- [Records from a data collection]

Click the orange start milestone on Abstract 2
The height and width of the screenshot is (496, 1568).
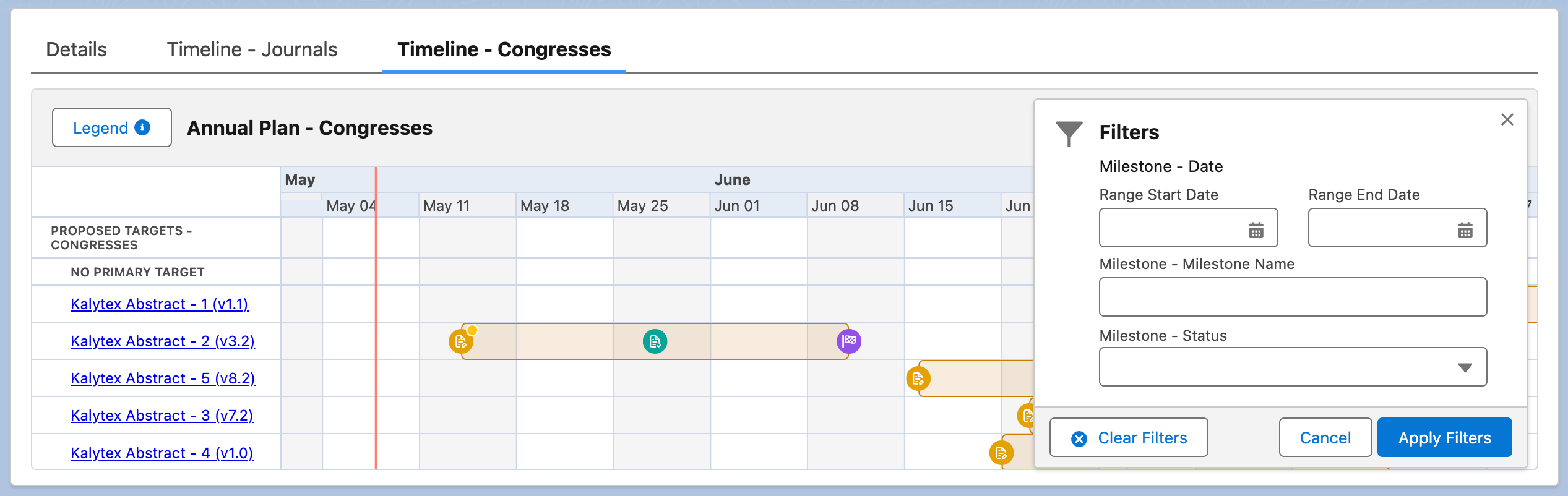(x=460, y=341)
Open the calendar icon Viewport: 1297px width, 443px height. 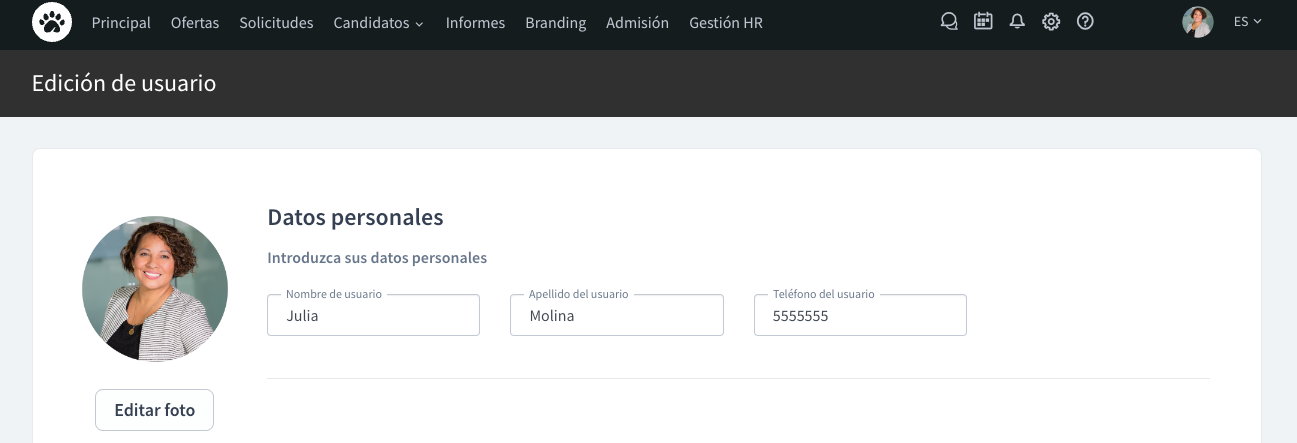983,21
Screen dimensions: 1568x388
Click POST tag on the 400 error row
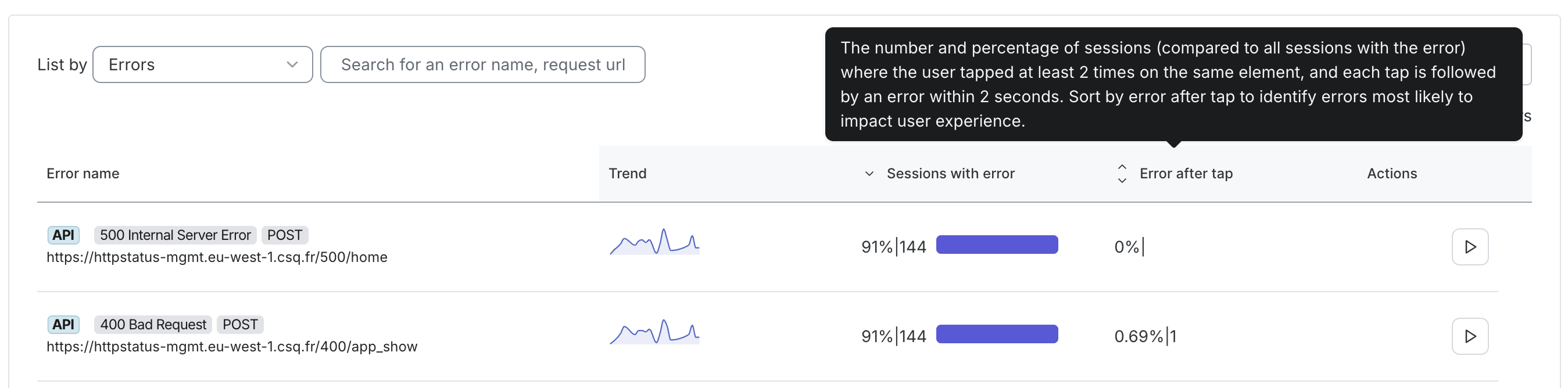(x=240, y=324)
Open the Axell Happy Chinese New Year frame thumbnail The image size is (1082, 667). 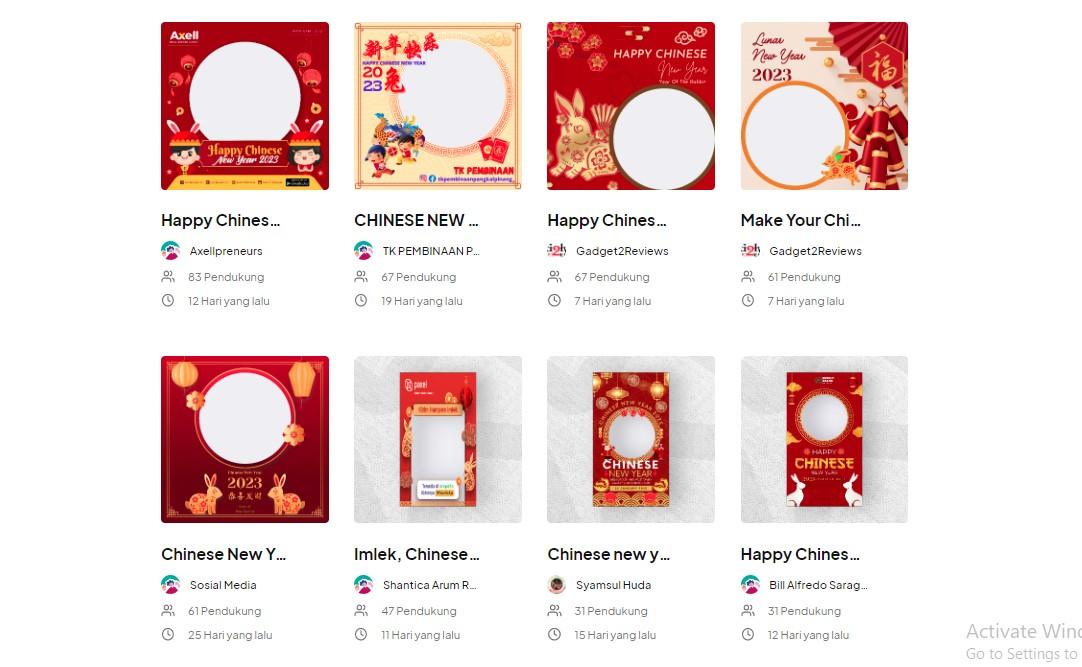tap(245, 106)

---

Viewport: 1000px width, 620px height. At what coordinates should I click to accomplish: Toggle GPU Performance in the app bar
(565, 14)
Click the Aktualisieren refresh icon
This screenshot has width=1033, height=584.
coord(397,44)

- [What you should do] Report each line of the entries above that contains the word "screenshot", copying every such line in full.

- [Correct answer]
The height and width of the screenshot is (496, 1568).
This screenshot has width=1033, height=584.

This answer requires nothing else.